Now aside from making my usual pumpkin pie during the holidays, I have never experimented with pumpkin. I don't know why. I love it. Well, this past Thanksgiving, my sister in law's boyfriend brought a delicious pumpkin roll that his sister had made for him to share. Remembering that, I decided to venture from the comfort zone of my normal pumpkin pie and give this new (for me) dessert a try.
Although I have never made a jelly roll of any kind, which is why I do not have a jelly roll pan, I made the best of it. Using a half sheet, which is a little bigger than a jelly roll pan, I crossed my fingers. Worst case scenario, it's a large flop. Mediocre scenario, the roll falls apart but I learned the recipe was good. (...and I would know a jelly roll pan would be in my future. ;) Best case scenario, it all works great!
Well folks...it worked great.

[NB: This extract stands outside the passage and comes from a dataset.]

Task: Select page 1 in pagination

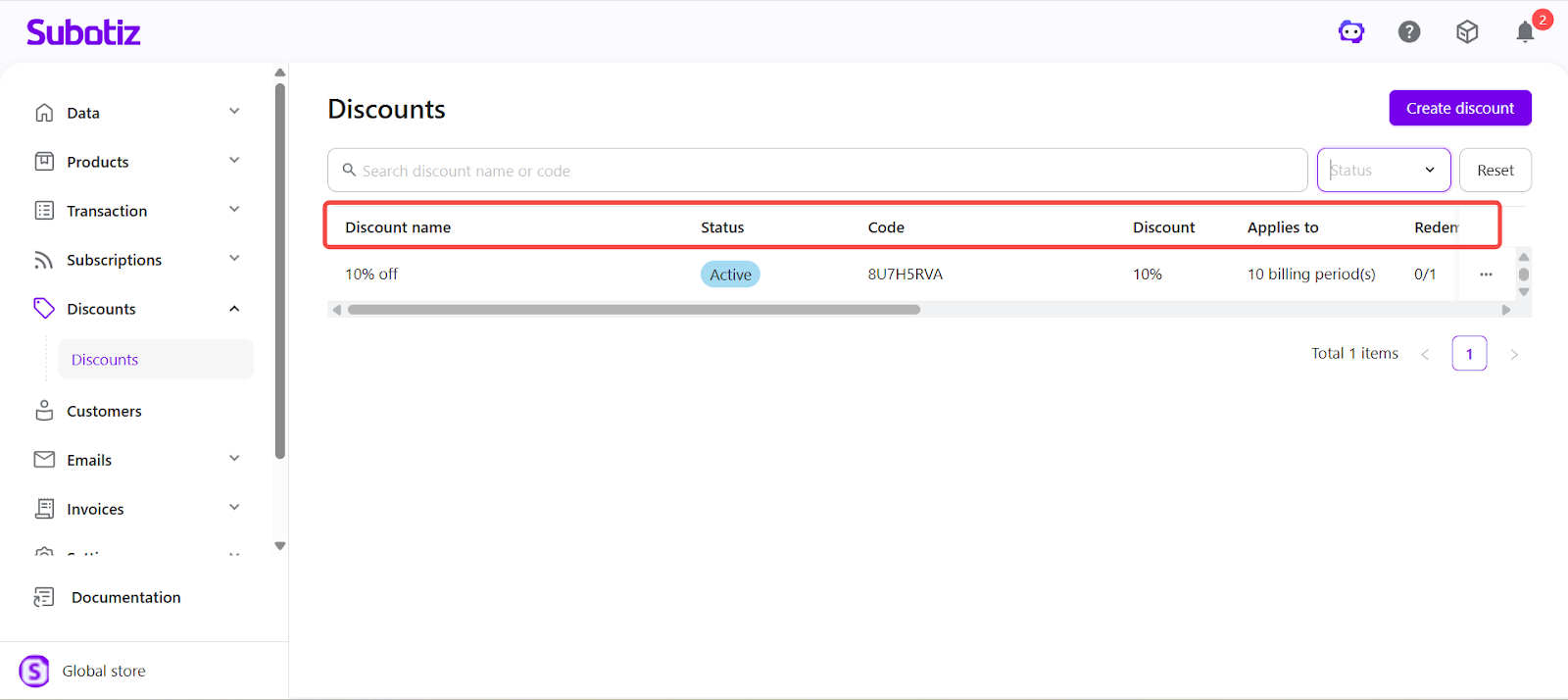Action: (x=1468, y=354)
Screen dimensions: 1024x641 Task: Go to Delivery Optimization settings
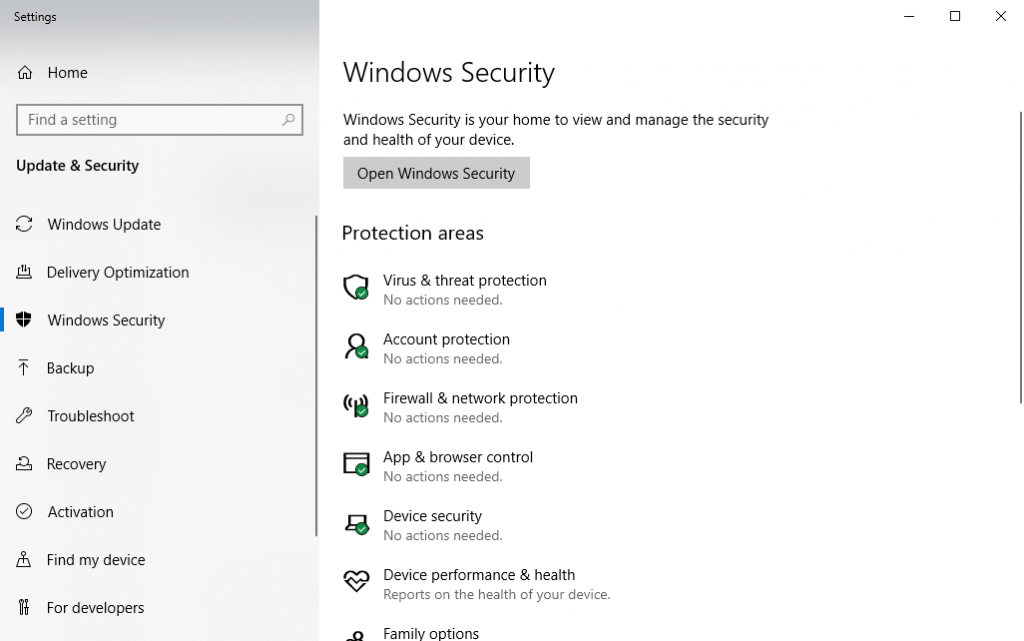(117, 273)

You should definitely try this recipe. I found it when I looked up Libby's Pumpkin Roll. I am not advertising, but I would like to note, in my opinion, Libby's 100% Pure Pumpkin is the best pumpkin to use. :)
- Preheat the oven to 375 degrees. Grease 15 x 10 jelly roll pan; line with wax paper. Grease and flour paper.

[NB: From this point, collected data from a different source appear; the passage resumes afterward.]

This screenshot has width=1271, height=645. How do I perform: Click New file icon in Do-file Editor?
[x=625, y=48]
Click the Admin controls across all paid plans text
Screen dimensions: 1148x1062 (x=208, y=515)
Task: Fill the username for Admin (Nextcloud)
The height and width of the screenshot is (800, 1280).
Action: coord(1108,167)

- Sprinkle a thin, cotton kitchen towel with powdered sugar, making sure to use enough powdered sugar so your cake won't stick.
- Set a cooling rack to the side.
1/4 cup powdered sugar (to sprinkle on towel)
3/4 cup all-purpose flour
1/2 teaspoon baking powder
1/2 teaspoon baking soda
1/2 teaspoon cinnamon
1/2 teaspoon ground cloves
1/4 teaspoon salt
3 large eggs
1 cup granulated sugar
2/3 cup Libby's 100% Pure Pumpkin (the only kind to use!!)

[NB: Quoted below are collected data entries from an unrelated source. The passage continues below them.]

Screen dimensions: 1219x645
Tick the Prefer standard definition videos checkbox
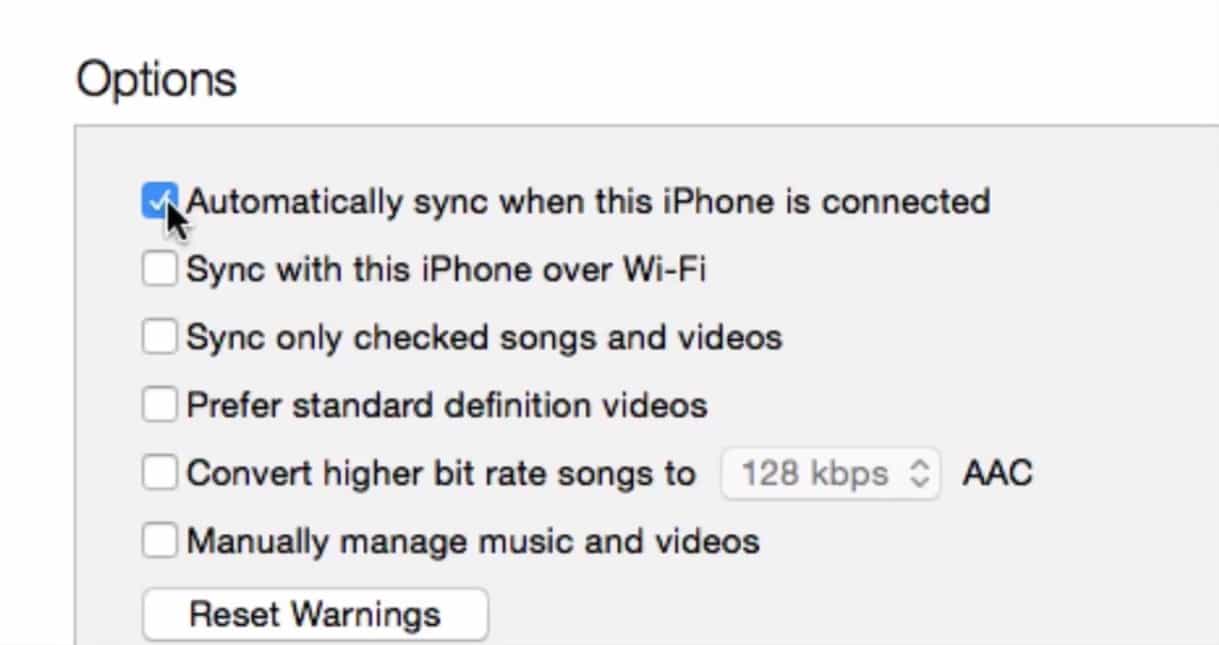[x=159, y=405]
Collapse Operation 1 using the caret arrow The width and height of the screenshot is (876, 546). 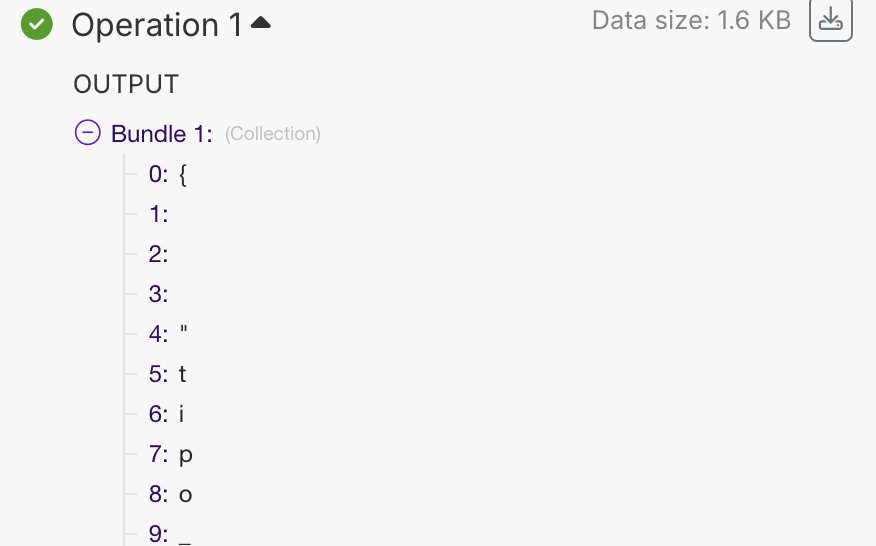(261, 22)
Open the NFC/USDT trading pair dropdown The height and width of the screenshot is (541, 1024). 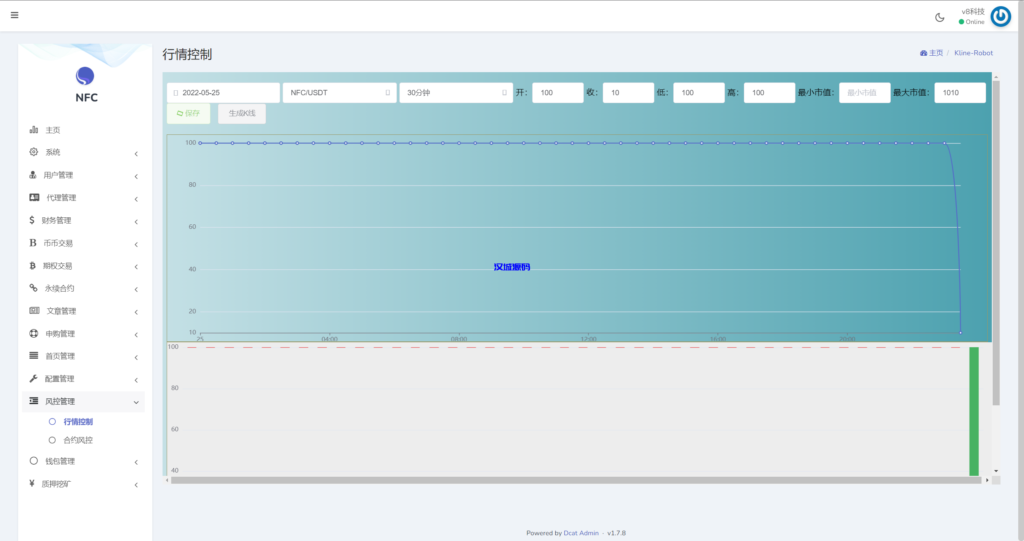(x=339, y=93)
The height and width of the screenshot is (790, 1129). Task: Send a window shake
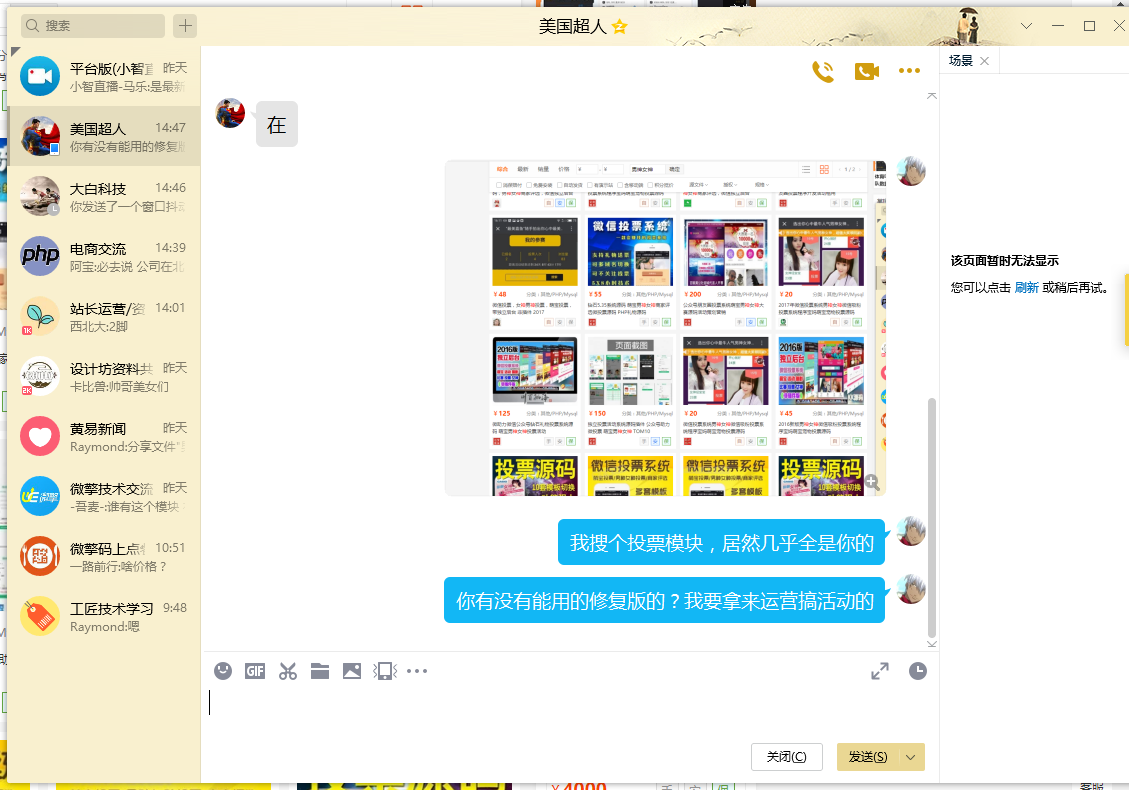click(x=384, y=671)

1 cup walnuts, chopped (optional)
1- 8 oz. package of cream cheese
1 cup powdered sugar
6 Tablespoons soft butter
1 teaspoon pure vanilla
- Combine dry ingredients-flour, baking powder, baking soda, cinnamon, cloves, and salt- in a small bowl.
- In a large bowl, beat eggs and granulated sugar until thick.
- Beat in pumpkin.
- STIR in flour mixture.
- Spread evenly in pan. (As I stated above, I did not have a jelly roll pan. Using a half sheet, which is a little larger than a jelly roll pan, I spread the batter almost to the edges. It worked great as an improvisation. )
- Bake 13 to 15 minutes or when cake "bounces" back when touched.
- When finished baking turn pan over on powdered sugar towel immediately.
- Carefully remove hot pan.
- Slowly peel off the wax paper.
- Starting at the narrow end, carefully start rolling.
- Roll until you reach the end of the towel.
- Place on a cooling rack and allow to sit for approximately an hour or until cool.
- As your roll cools, get ingredients around for your filling.
- When the hour is almost up, combine filling ingredients and blend until smooth.
- After your roll has completely cooled, carefully unroll.
- Spread filling evenly on your cake.
- Once again, carefully roll to the end.
- Cover with plastic and refrigerate at least 1 hour. I did not have plastic wrap so I used wax paper and aluminum foil. I was all about improvising today. :)
Using dental floss, I carefully cut my roll. If you don't know how to do this, it's easy. Using a long piece of floss, slide the middle of the floss under the roll. Bring the floss over the top and cross sides. Pull evenly and you will cut pretty pieces every time.